Work order:
Print all records exactly, pictures left out.

Extracted data:

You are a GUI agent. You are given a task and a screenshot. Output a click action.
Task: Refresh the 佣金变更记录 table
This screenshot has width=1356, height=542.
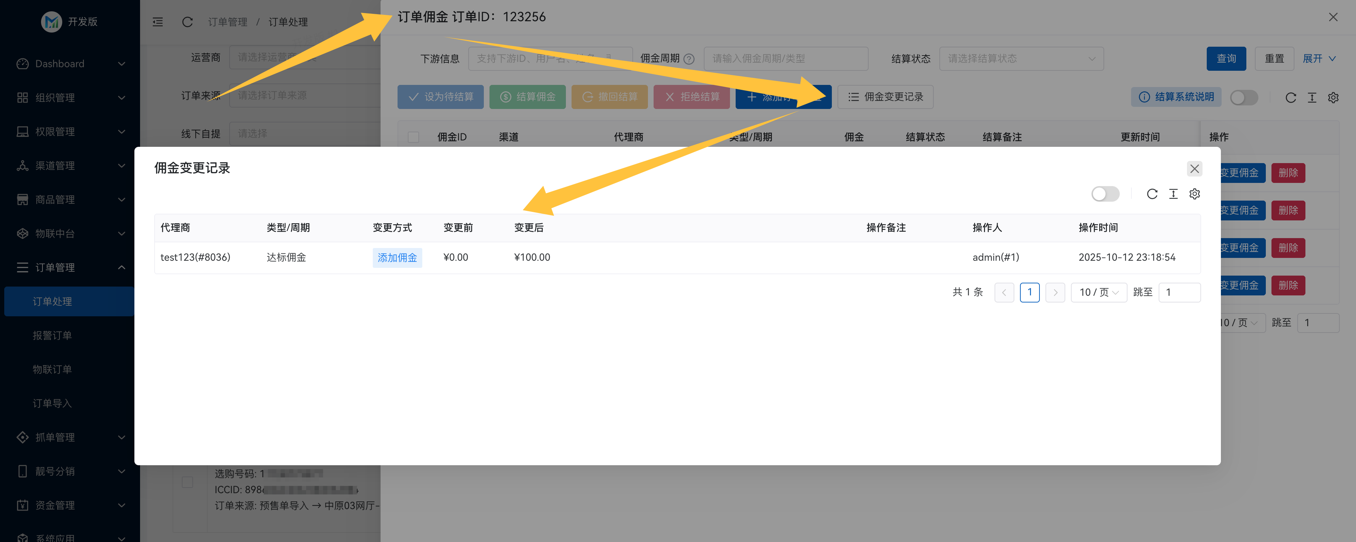(x=1152, y=194)
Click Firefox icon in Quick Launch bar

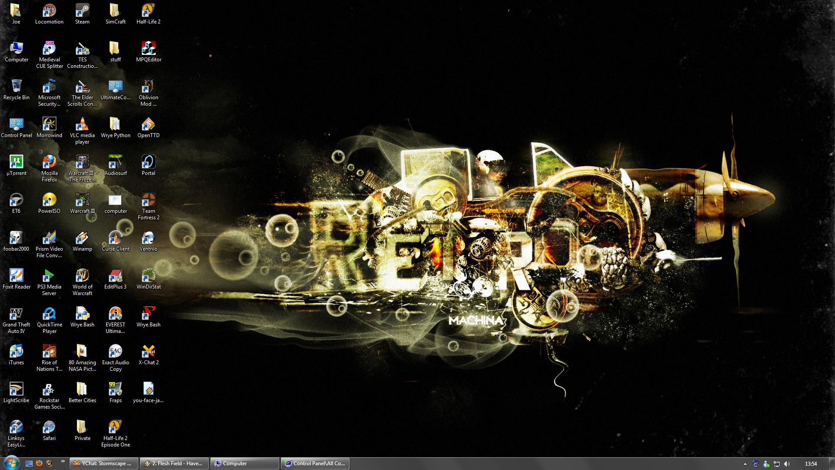[39, 463]
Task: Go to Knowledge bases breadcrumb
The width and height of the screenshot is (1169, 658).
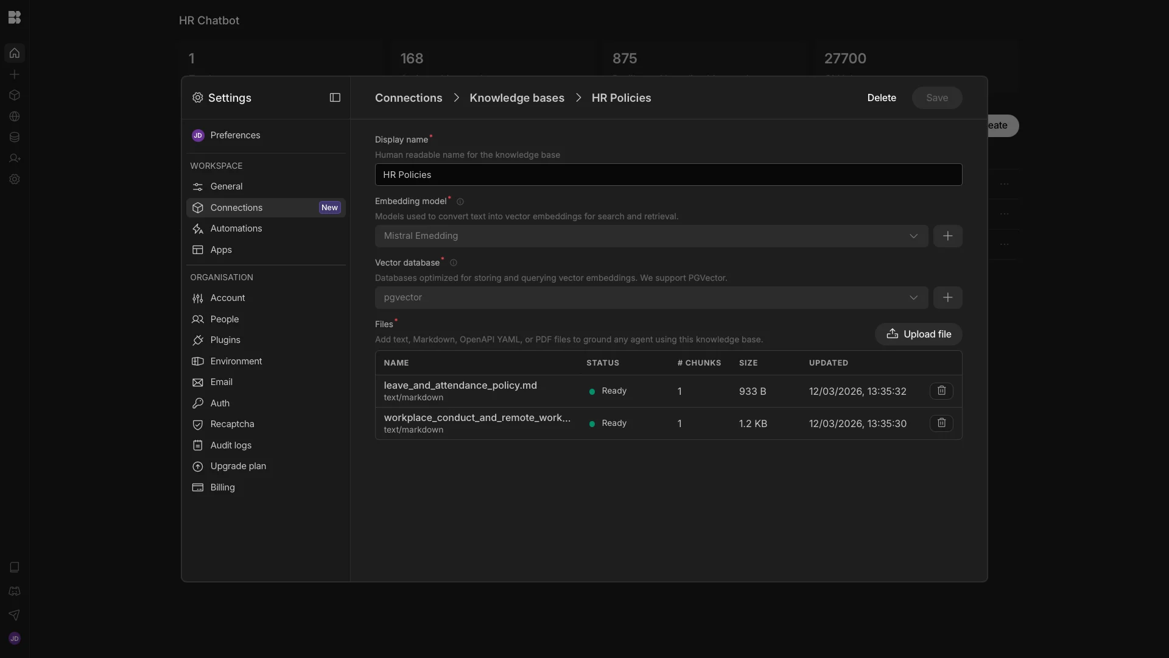Action: [x=516, y=98]
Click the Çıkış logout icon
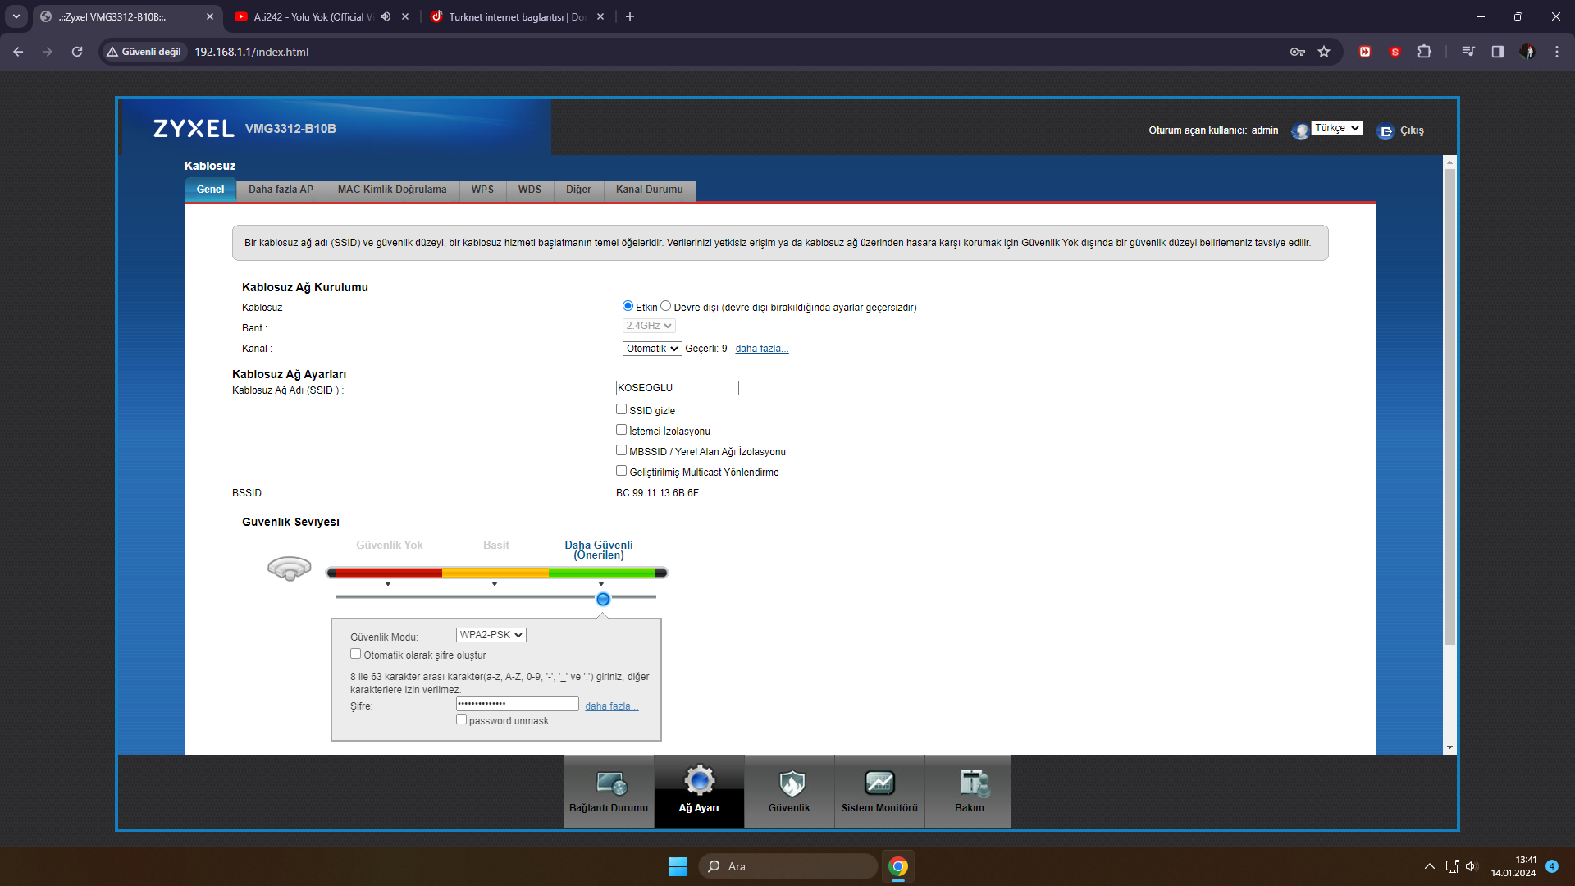1575x886 pixels. tap(1386, 131)
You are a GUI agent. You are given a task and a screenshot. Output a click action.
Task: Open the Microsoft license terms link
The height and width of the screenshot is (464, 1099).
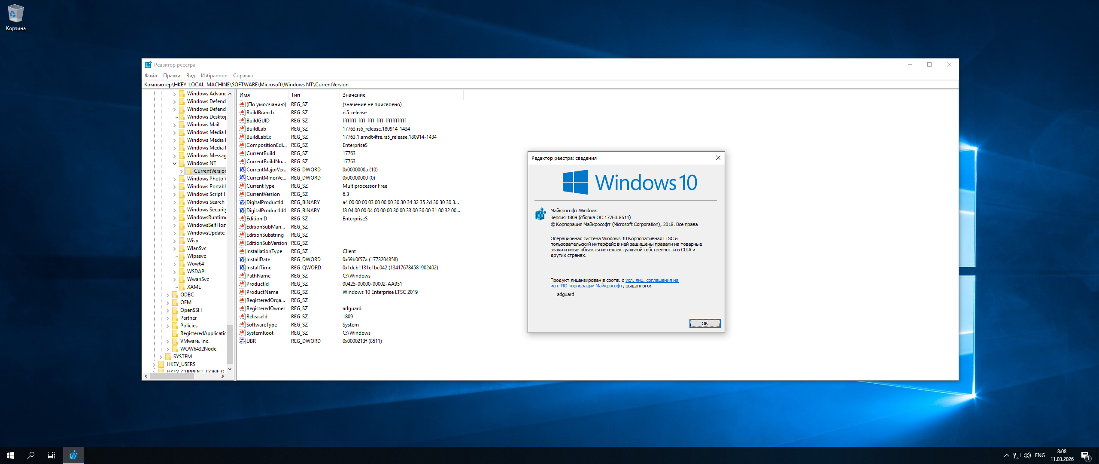click(x=651, y=280)
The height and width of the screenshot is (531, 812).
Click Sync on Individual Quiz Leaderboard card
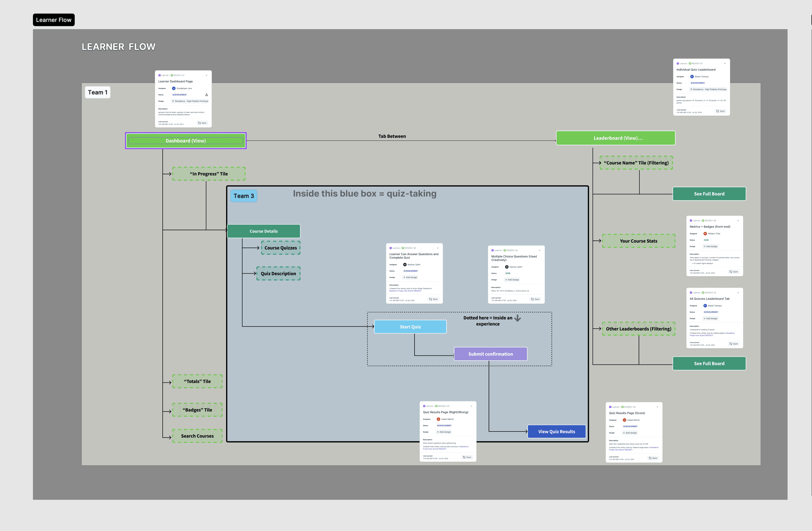pyautogui.click(x=721, y=111)
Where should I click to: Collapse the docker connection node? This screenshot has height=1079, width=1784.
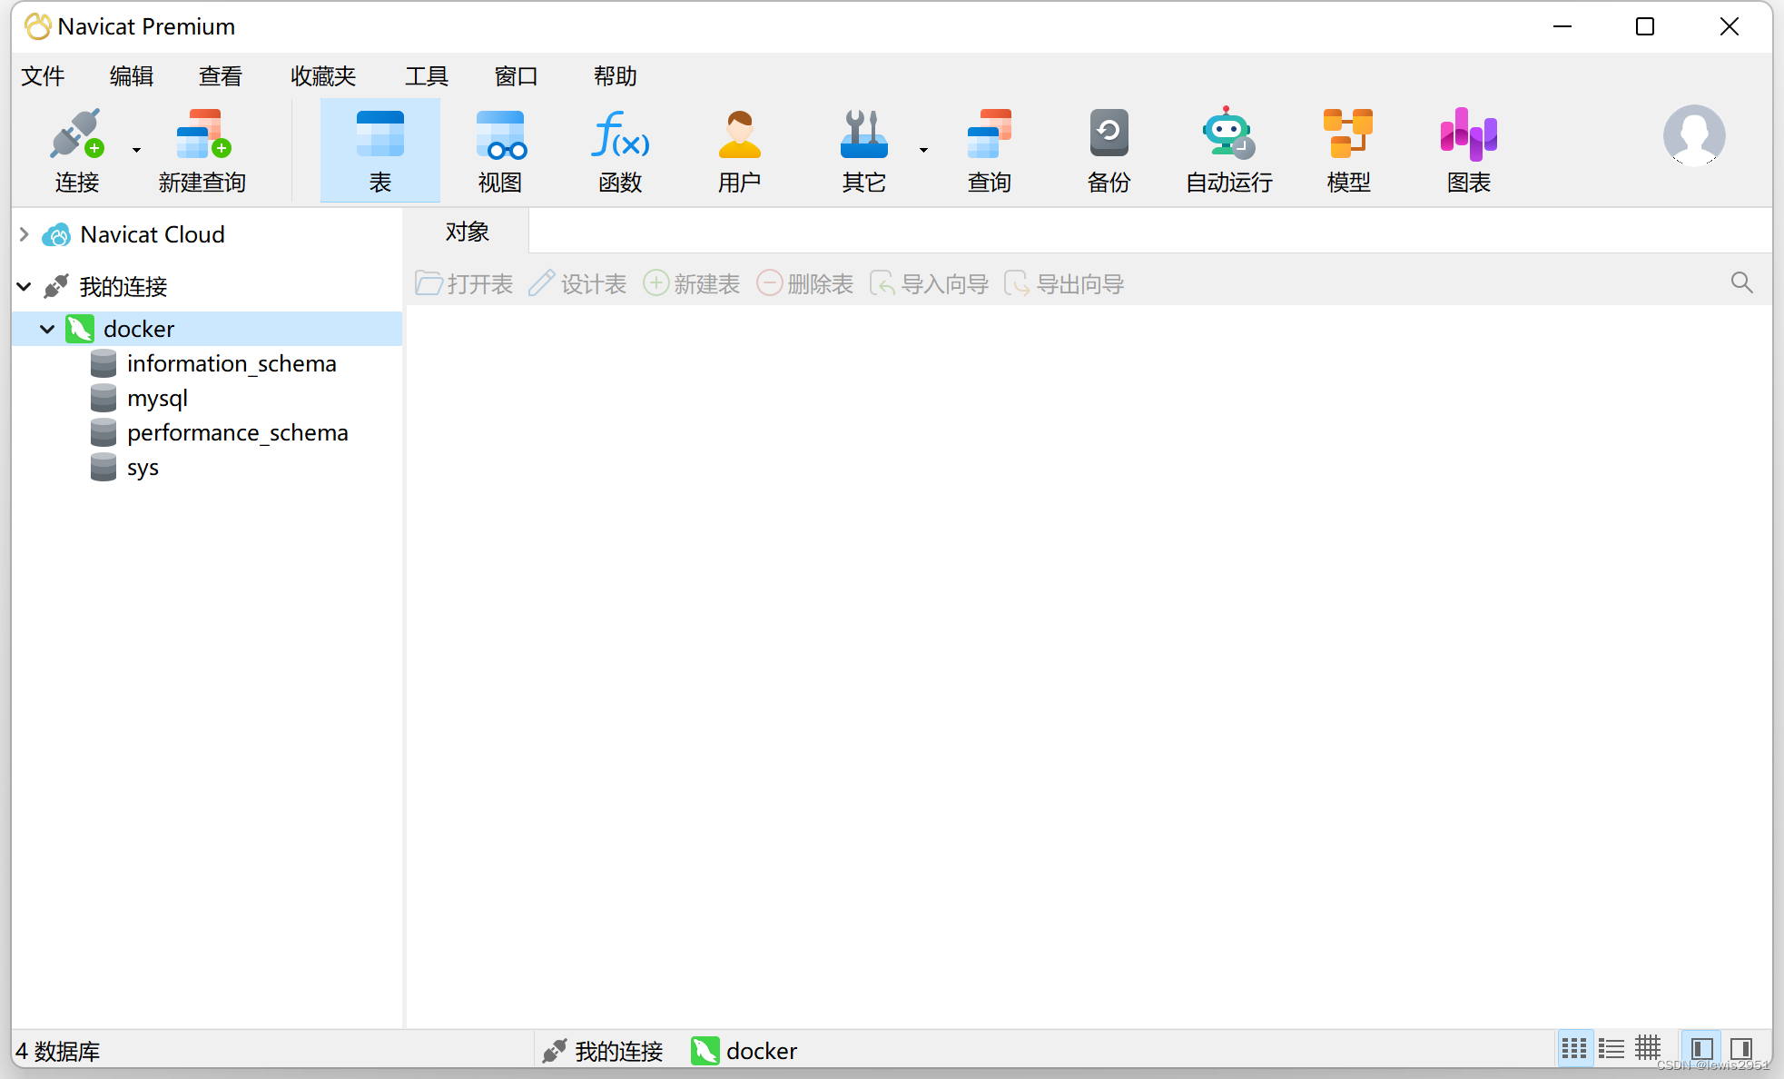click(x=47, y=329)
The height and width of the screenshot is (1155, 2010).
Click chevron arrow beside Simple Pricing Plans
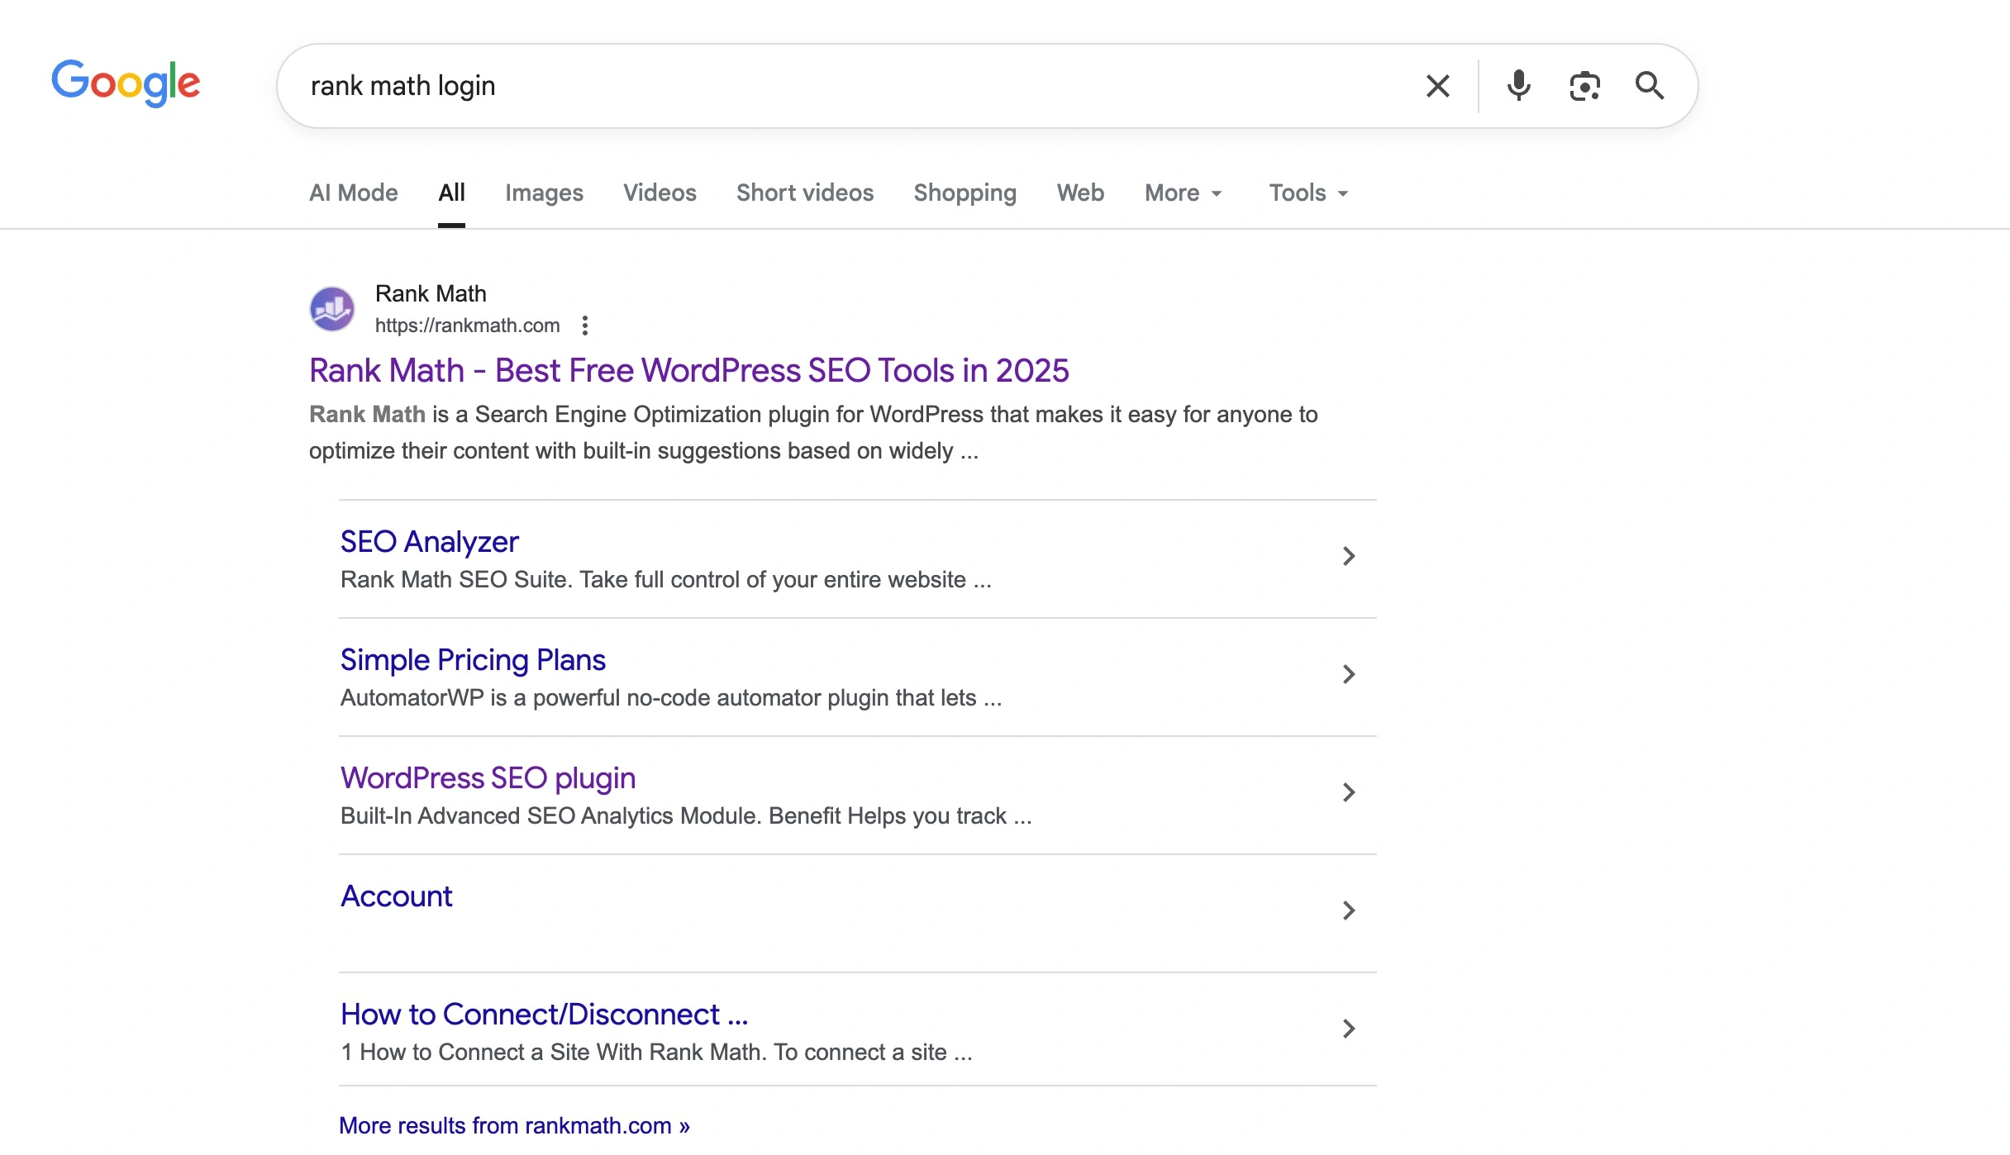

Exercise solution:
You are a GUI agent. You are given a task and a screenshot. Output a click action.
Task: Refresh the 佣金变更记录 table
This screenshot has width=1356, height=542.
(x=1152, y=194)
Click Firefox icon in Quick Launch bar

[39, 463]
Task: Go to Knowledge bases breadcrumb
The width and height of the screenshot is (1169, 658).
Action: [x=516, y=98]
Click the Çıkış logout icon
1575x886 pixels. tap(1386, 131)
You are a GUI agent. You are given a task and a screenshot. Output a click action.
Task: Open the Microsoft license terms link
The height and width of the screenshot is (464, 1099).
click(x=651, y=280)
The height and width of the screenshot is (531, 812).
Click Sync on Individual Quiz Leaderboard card
pyautogui.click(x=721, y=111)
Where should I click to: Collapse the docker connection node? This screenshot has height=1079, width=1784.
click(x=47, y=329)
The height and width of the screenshot is (1155, 2010).
Click chevron arrow beside Simple Pricing Plans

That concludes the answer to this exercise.